Sundays are for intentional delays as you do everything with complicit tardiness. While on other days, you often tell others how you were not responsible for being late, that there was traffic, or the imminent end of the world stopped you from arriving on time, on Sundays, you tell them you woke up later than you had intended. You own this folly with such confidence that they must nod and remark on how it is Sunday and we all deserve some rest. And if nature is benevolent, it begins to rain on Sunday, and you can traipse around without having the conversation at all. I came home after such a day, and it started raining while I was on my way back, which to some degree, thwarted my plans to stop for coffee. I could have stopped still, but I wanted to have it on the patio, and the image of a man having coffee by himself as it rains around him did not make the thought enticing. If anything, I could detect the paucity of the positive in the prose a moment like that would inspire. So, I came home.
Then, it stopped raining, and for a second, from underneath the cotton cover of clouds, I could see the blue sky again. But it is October, and all our days have gotten shorter. Before I saw the blue, I saw the night descend upon the city. Now, as I sip coffee by the window and write these words, I ponder how one decision can change even the words someone will write. Each moment we experience locks us out from living the rest. I think of all this, and I debate going out for a walk and coffee later in the evening and if the rain would not return.

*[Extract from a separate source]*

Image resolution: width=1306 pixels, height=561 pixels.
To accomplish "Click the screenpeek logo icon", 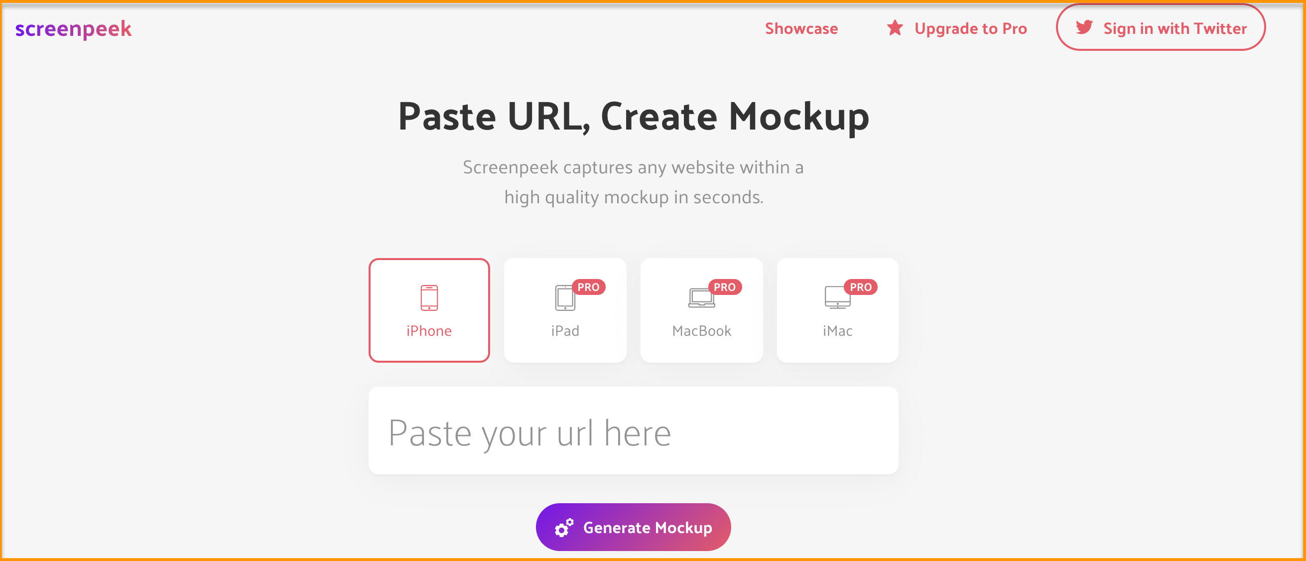I will pyautogui.click(x=73, y=27).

There are half a dozen versions of me and half a dozen versions of the evening ahead of me. It can go any one way from between them. Ah, the infinite possibilities of life. It is funny how paralysing they feel. Yet, we continue choosing for and against things and eventually, life does happen. My life only exists because there are so many lives I decided to not live. These words exist because there were countess words I was never in the position to write.